▶ [The problem] Your task is to print all of the entries exactly, though the pictures should not be included.

▶ [Input records]
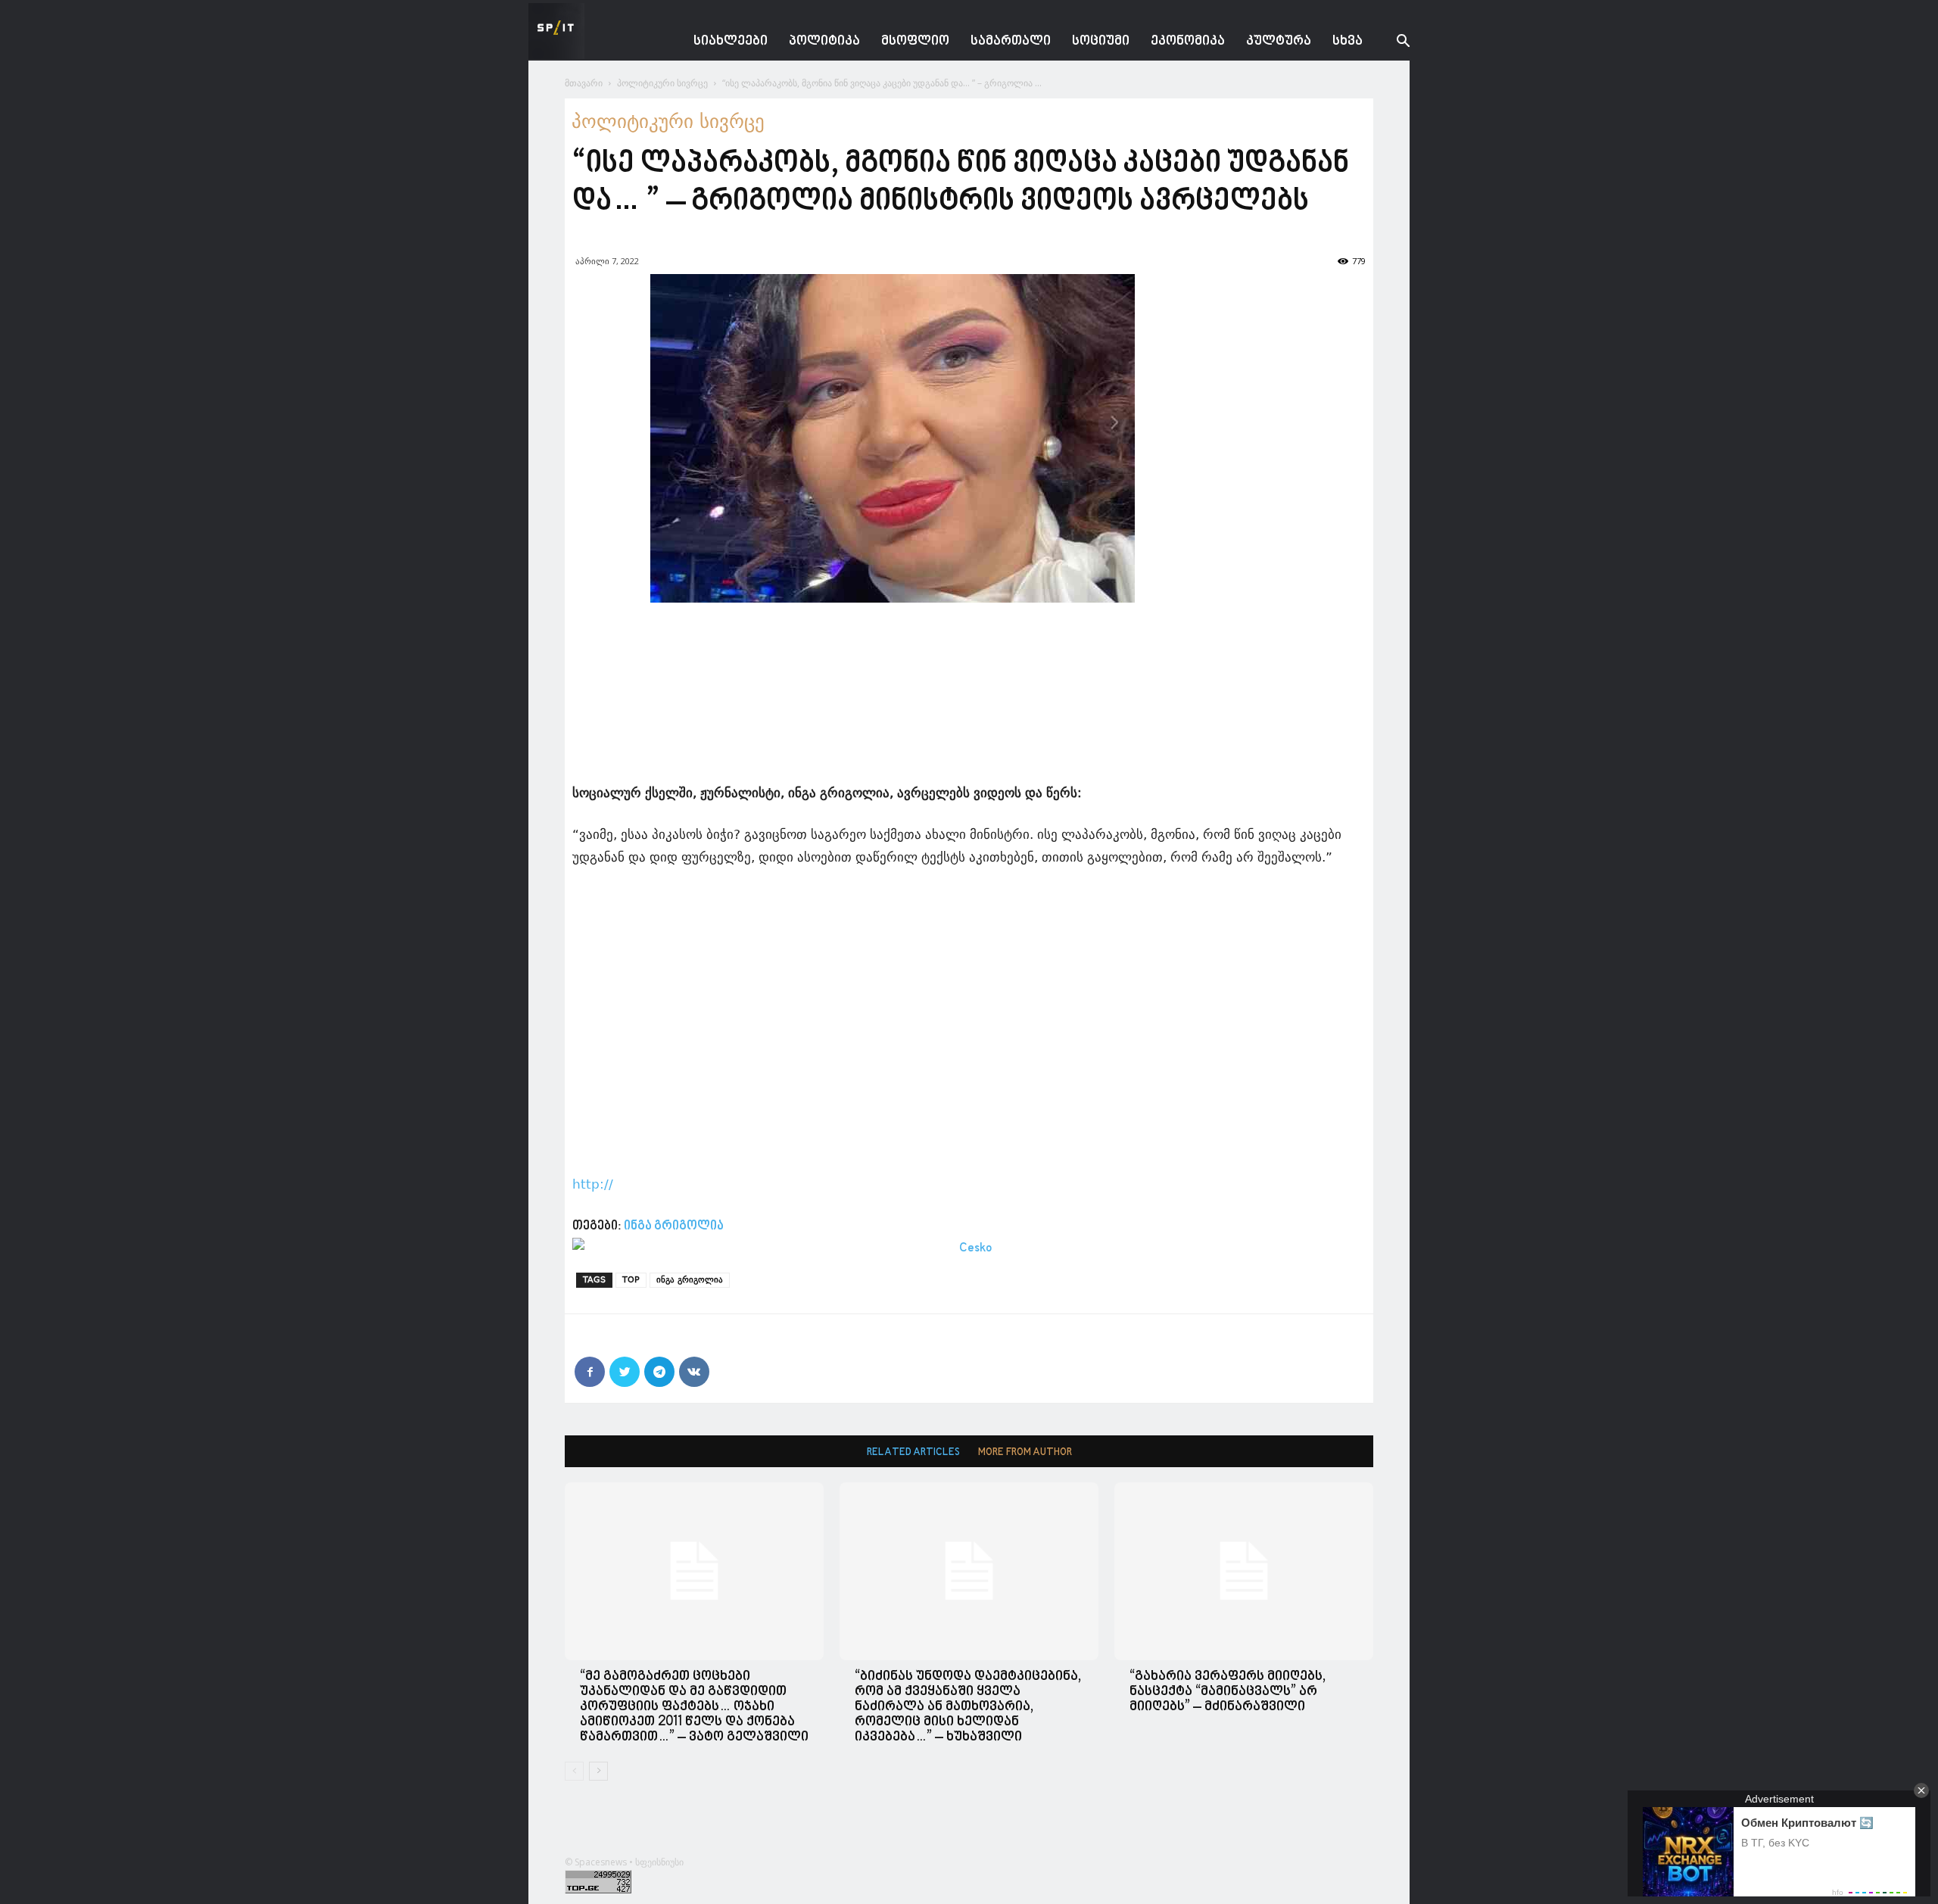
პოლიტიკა (824, 41)
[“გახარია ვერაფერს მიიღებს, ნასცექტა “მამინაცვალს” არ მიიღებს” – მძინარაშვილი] (1243, 1571)
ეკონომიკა (1188, 41)
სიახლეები (730, 41)
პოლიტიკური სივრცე (662, 82)
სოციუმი (1100, 41)
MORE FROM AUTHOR (1025, 1452)
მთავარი (584, 82)
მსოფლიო (915, 41)
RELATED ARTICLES (913, 1452)
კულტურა (1278, 41)
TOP (631, 1280)
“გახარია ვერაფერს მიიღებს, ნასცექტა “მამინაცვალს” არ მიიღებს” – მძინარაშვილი (1227, 1692)
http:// (592, 1184)
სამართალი (1011, 41)
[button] (1391, 43)
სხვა (1347, 41)
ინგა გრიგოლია (674, 1226)
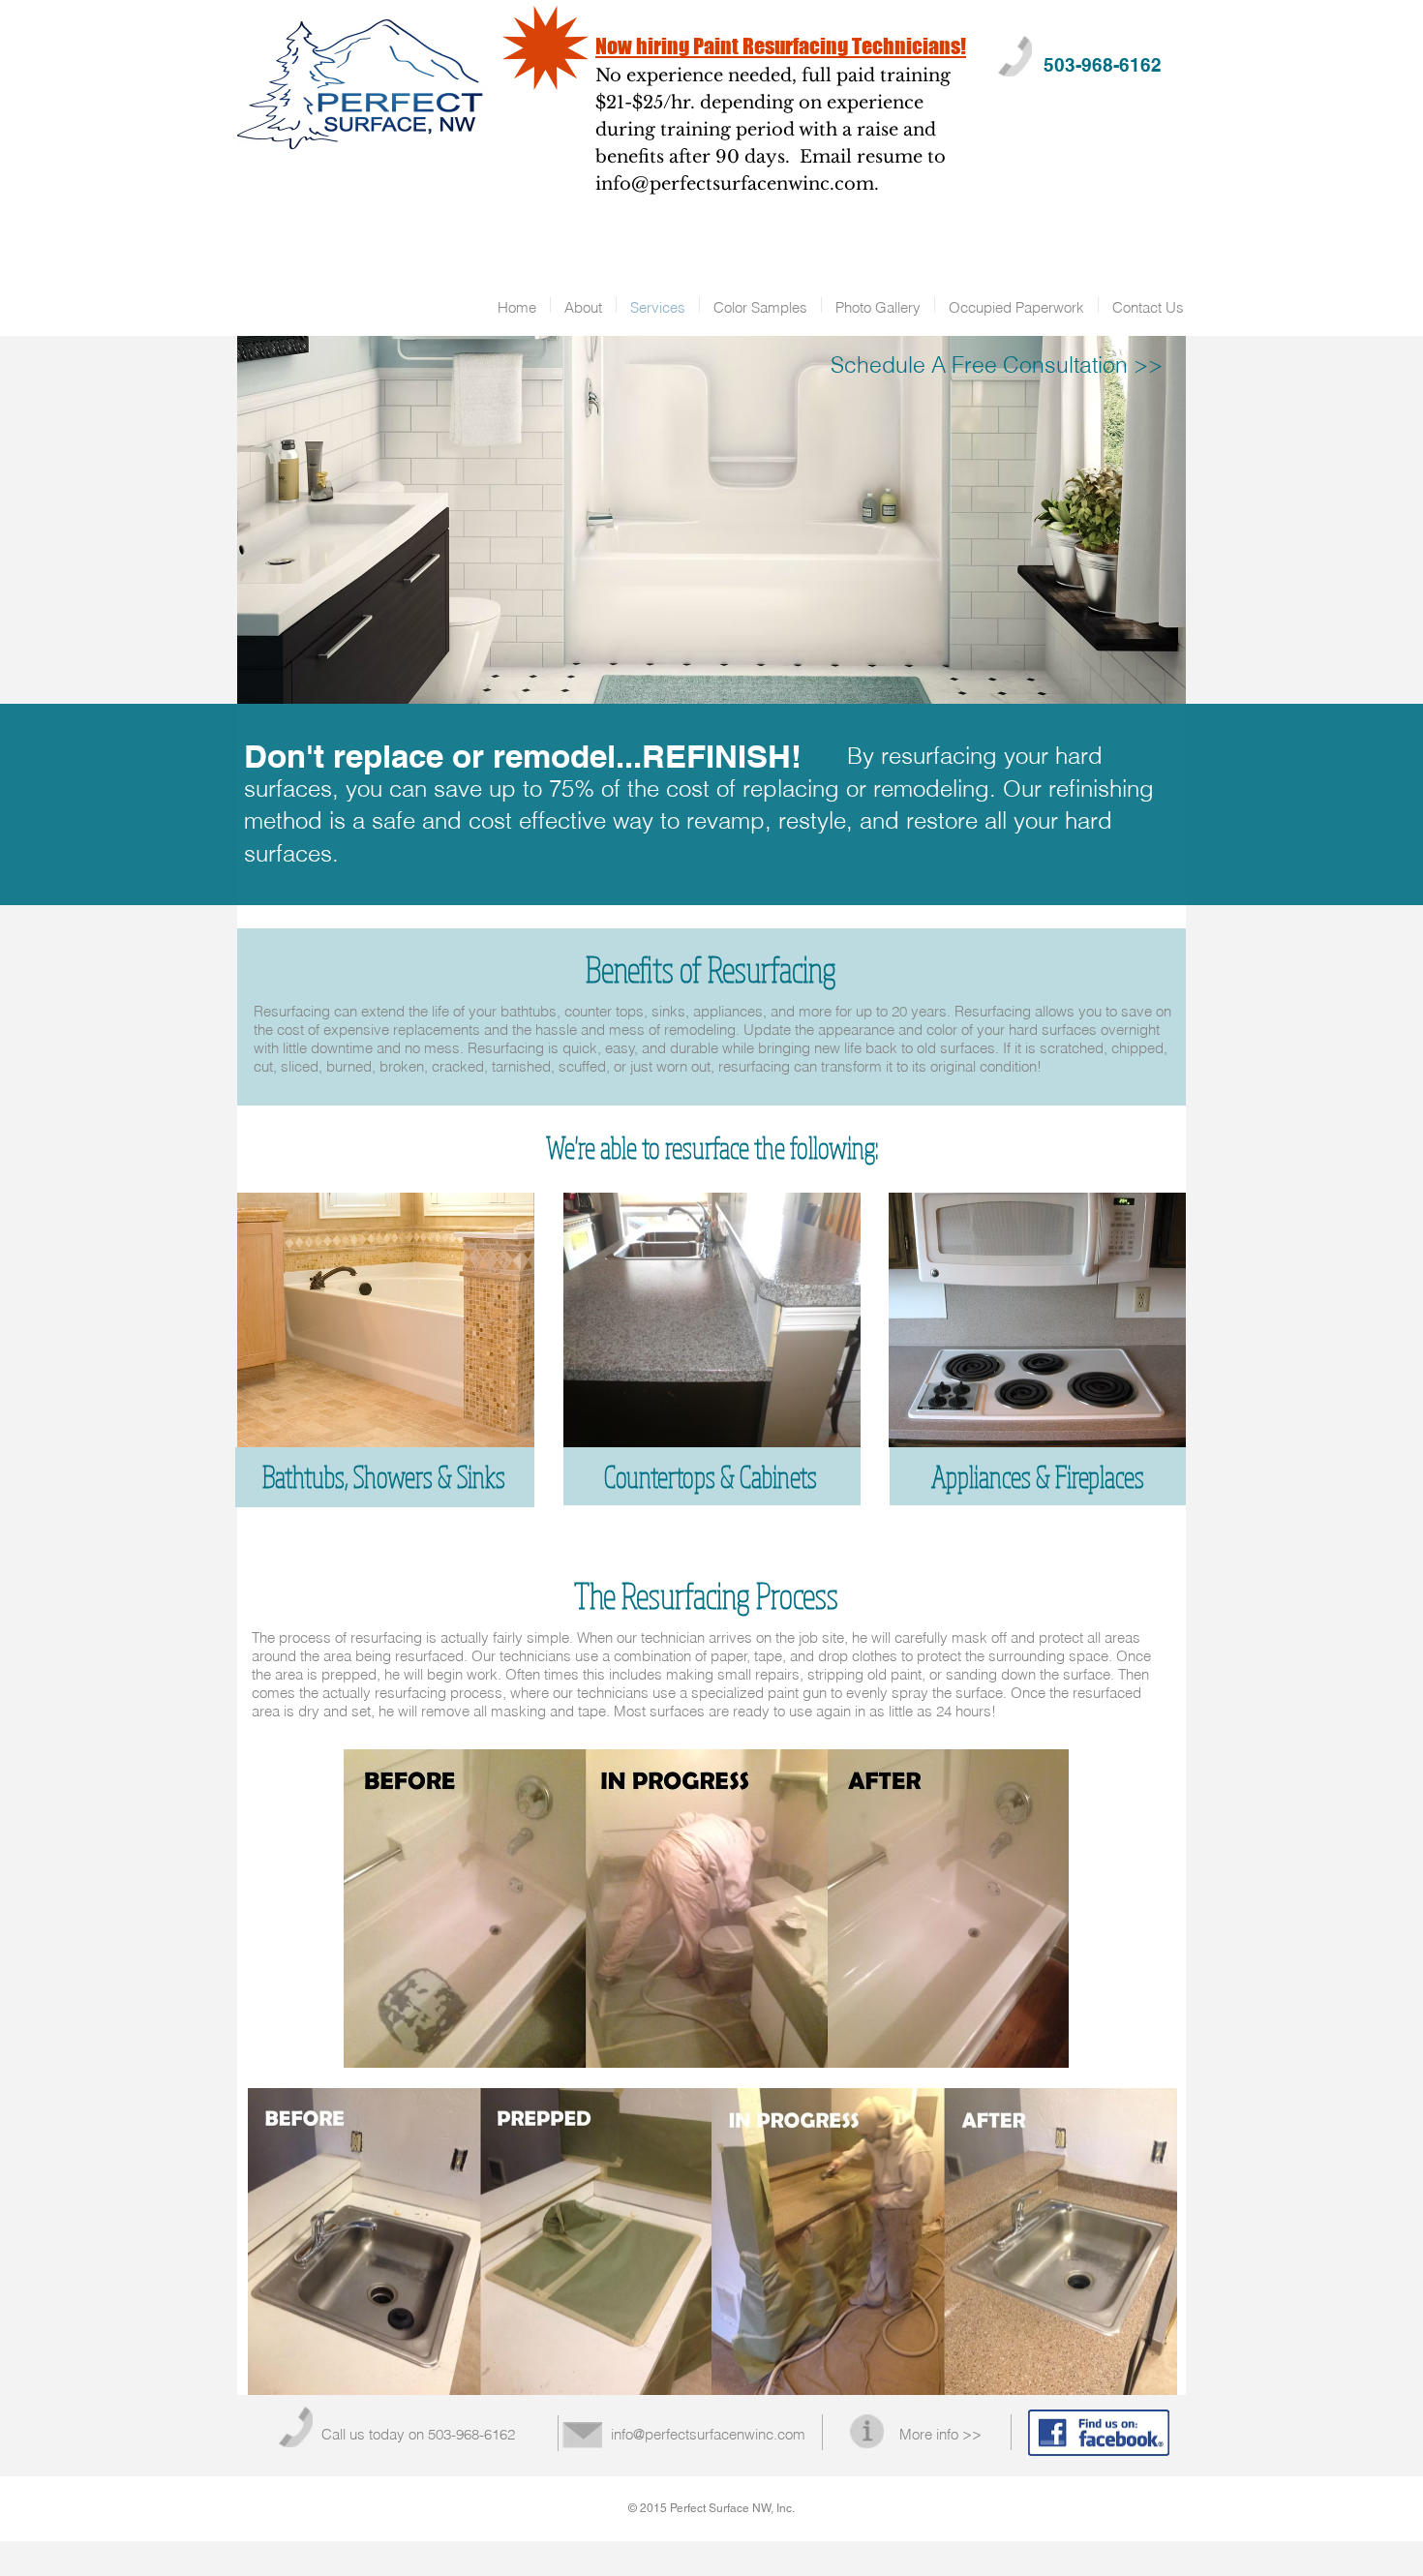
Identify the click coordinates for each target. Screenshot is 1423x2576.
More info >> (940, 2434)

▶ [Reply]
პოლიტიკა (824, 41)
[“გახარია ვერაფერს მიიღებს, ნასცექტა “მამინაცვალს” არ მიიღებს” – მძინარაშვილი] (1243, 1571)
ეკონომიკა (1188, 41)
სიახლეები (730, 41)
პოლიტიკური სივრცე (662, 82)
სოციუმი (1100, 41)
MORE FROM AUTHOR (1025, 1452)
მთავარი (584, 82)
მსოფლიო (915, 41)
RELATED ARTICLES (913, 1452)
კულტურა (1278, 41)
TOP (631, 1280)
“გახარია ვერაფერს მიიღებს, ნასცექტა “მამინაცვალს” არ მიიღებს” – მძინარაშვილი (1227, 1692)
http:// (592, 1184)
სამართალი (1011, 41)
[button] (1391, 43)
სხვა (1347, 41)
ინგა გრიგოლია (674, 1226)
Identify the click coordinates for each target. Screenshot is 1423x2576.
More info >> (940, 2434)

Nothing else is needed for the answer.